Improving Resource Efficiency at Scale with Heracles
Venue
ACM Transactions on Computer Systems (TOCS), vol. 34 (2016), 6:1-6:33
Publication Year
2016
Authors
David Lo, Liqun Cheng, Rama Govindaraju, Parthasarathy Ranganathan, Christos Kozyrakis
BibTeX
Abstract
User-facing, latency-sensitive services, such as websearch, underutilize their
computing resources during daily periods of low traffic. Reusing those resources
for other tasks is rarely done in production services since the contention for
shared resources can cause latency spikes that violate the service-level objectives
of latency-sensitive tasks. The resulting under-utilization hurts both the
affordability and energy efficiency of large-scale datacenters.
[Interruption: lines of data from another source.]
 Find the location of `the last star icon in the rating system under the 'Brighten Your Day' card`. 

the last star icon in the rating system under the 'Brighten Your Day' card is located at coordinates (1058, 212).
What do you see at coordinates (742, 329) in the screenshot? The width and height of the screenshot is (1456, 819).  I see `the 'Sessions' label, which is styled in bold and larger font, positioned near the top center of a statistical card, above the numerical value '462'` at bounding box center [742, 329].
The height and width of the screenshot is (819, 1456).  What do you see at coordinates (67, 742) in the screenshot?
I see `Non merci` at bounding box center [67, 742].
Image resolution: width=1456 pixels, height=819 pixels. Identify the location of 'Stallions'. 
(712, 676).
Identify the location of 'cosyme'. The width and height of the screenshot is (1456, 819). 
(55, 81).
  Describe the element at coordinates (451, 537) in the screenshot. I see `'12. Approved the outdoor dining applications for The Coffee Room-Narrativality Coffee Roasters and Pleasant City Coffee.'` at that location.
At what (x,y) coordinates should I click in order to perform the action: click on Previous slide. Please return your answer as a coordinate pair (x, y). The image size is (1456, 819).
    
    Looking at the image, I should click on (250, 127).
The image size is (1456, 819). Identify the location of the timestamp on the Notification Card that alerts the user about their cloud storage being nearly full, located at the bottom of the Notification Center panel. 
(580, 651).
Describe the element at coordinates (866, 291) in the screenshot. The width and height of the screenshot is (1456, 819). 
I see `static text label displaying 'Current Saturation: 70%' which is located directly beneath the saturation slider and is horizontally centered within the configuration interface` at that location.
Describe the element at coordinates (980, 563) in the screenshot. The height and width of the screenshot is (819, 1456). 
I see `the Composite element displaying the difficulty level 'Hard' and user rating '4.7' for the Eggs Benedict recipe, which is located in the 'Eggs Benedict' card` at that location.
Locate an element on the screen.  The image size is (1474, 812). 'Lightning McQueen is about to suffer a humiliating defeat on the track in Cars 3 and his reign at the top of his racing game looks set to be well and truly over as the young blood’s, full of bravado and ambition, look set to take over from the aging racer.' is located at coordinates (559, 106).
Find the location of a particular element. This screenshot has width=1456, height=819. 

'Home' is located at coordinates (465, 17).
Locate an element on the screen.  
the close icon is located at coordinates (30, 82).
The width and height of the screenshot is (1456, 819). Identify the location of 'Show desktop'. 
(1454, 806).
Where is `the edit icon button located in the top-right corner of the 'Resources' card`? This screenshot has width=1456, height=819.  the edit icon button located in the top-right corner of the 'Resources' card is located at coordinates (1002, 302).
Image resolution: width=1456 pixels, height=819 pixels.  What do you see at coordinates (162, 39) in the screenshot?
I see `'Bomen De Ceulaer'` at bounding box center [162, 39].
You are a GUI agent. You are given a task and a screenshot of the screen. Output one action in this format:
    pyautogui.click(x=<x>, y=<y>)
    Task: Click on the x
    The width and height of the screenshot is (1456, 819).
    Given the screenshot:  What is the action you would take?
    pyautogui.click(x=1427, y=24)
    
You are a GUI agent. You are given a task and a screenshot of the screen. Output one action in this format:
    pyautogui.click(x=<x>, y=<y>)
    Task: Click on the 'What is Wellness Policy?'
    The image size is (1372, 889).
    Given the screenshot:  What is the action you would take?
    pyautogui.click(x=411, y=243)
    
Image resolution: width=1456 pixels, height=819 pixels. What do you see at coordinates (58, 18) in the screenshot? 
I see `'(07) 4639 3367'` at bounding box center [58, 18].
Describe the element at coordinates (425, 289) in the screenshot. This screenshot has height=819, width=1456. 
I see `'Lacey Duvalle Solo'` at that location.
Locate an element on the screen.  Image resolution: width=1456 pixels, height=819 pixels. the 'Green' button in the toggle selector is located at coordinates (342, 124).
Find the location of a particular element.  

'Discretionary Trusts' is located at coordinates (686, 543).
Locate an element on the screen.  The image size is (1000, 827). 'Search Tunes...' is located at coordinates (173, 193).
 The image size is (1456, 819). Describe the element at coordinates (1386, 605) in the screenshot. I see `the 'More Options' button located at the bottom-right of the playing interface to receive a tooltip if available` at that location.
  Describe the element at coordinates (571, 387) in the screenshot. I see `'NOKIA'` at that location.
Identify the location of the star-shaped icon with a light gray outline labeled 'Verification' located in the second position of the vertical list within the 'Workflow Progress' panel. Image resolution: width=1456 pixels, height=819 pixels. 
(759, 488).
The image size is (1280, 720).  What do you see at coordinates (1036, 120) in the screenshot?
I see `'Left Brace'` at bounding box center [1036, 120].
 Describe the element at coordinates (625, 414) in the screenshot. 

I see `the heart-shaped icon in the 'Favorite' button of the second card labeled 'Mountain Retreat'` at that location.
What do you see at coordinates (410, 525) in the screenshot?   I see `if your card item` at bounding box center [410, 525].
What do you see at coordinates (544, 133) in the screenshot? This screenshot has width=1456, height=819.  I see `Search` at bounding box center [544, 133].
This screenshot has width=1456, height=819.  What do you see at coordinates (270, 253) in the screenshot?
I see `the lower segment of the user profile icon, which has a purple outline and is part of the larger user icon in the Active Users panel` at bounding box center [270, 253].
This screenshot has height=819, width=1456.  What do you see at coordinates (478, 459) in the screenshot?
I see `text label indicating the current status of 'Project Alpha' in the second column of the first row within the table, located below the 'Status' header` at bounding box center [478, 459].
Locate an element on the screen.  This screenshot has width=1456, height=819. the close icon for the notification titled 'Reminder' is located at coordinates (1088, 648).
With the slowdown
in technology scaling caused by the sunsetting of Moore’s law, it becomes important
to address this opportunity. We present Heracles, a feedback-based controller that
enables the safe colocation of best-effort tasks alongside a latency-critical
service. Heracles dynamically manages multiple hardware and software isolation
mechanisms, such as CPU, memory, and network isolation, to ensure that the
latency-sensitive job meets latency targets while maximizing the resources given to
best-effort tasks. We evaluate Heracles using production latency-critical and batch
workloads from Google and demonstrate average server utilizations of 90% without
latency violations across all the load and colocation scenarios that we evaluated.